- **EXTRACT TO READ**
══════════════════════════════

South Australian farmers protest against low milk prices.

The ACCC took action against Coles, Woolworths and three other retailers for using a subscription-only website to set petrol prices. It had previously forced Coles to apologise to customers for misleading them that frozen pre-baked bread from Ireland was “baked fresh” in their stores. It got Coles to admit that farm gate milk prices had actually fallen following the introduction of its $1 a litre milk while claiming prices to producers had risen. And last December the Commission took action again to prevent excessive fuel discounts, limiting supermarket discount vouchers to 4¢ a litre.

The latest action involves Coles pursuit of “perfect profit days” during which suppliers were pressured to pay for the cost of wastage and markdowns in stores, even when the suppliers had no control over the process. Profits for Oates cleaning products fell short of expectations by $326,590 in 2011 and Coles insisted the supplier make up the gap. The supplier resisted but then offered a lower payment of $246,000 to be paid over six weeks.

══════════════════════════════

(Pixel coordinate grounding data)
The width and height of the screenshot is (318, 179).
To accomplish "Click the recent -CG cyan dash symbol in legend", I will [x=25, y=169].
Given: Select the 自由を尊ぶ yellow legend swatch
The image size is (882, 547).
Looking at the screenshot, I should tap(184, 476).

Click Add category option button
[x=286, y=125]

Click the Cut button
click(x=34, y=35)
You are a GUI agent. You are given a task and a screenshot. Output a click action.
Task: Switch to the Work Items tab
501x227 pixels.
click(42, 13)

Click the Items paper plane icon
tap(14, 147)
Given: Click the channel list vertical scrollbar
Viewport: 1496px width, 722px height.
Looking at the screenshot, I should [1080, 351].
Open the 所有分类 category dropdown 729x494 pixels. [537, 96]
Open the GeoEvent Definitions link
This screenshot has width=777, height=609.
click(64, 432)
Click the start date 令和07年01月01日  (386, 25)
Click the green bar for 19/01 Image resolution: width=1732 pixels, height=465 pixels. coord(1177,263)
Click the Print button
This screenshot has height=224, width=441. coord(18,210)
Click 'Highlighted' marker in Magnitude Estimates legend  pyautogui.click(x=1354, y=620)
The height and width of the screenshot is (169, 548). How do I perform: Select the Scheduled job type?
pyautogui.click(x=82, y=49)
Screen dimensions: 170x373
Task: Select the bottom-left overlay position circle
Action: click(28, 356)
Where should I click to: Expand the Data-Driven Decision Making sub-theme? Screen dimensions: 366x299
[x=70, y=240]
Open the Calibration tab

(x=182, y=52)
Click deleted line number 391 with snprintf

══════════════════════════════

- **SET OF TASKS**
(A) Answer these questions about the ACCC extract above the entries:
(i) Last December, to what amount did the Commission limit supermarket fuel discount vouchers?
(ii) In 2011, by how much did profits for Oates cleaning products fall short of expectations?
(iii) What lower payment did the supplier offer, and over what period?
(B) Resume the ACCC extract, found above the entries, from its last sentence.

- **ANSWERS TO THE EXERCISE**
(A)
(i) 4¢ a litre
(ii) $326,590
(iii) $246,000, paid over six weeks

(B)
Coles deducted the full amount straight away. Oates objected and Coles agreed to repay it “from time to time”. Coles then asked Oates to pay an ongoing rebate but the supplier refused. Coles then said the decision concerning the rebate might adversely affect the cleaning company’s supply. Oates agreed to pay $365,200 in monthly instalments – $70,000 worth of rebate and $295,200 for the profit gap.

The federal government is loathe to intervene in this or any other monopoly controlled market. In fact, the draft of the Harper Review on competition policy points to even greater domination. Trading hours would be totally deregulated and restrictions preventing the sale of liquor from supermarkets would be scrapped if the draft report’s recommendations are embraced. Supermarkets would be able to sell medications as pharmacy ownership and location rules are removed.

Bucking the Coalition consensus is Agriculture Minister Barnaby Joyce. He has to answer to a rural electorate reeling under the effects of “free” market dictatorship. He commissioned a report on agricultural competitiveness and the green paper is at odds with the Harper Review on a host of fundamental issues. Joyce’s review recommends an ombudsman with penalty powers and a code of conduct for supermarkets. The powers would include divestiture enabling courts to break up businesses that repeatedly breach the law. Encouragement would be given to farmer cooperatives to collectively bargain with monopoly buyers.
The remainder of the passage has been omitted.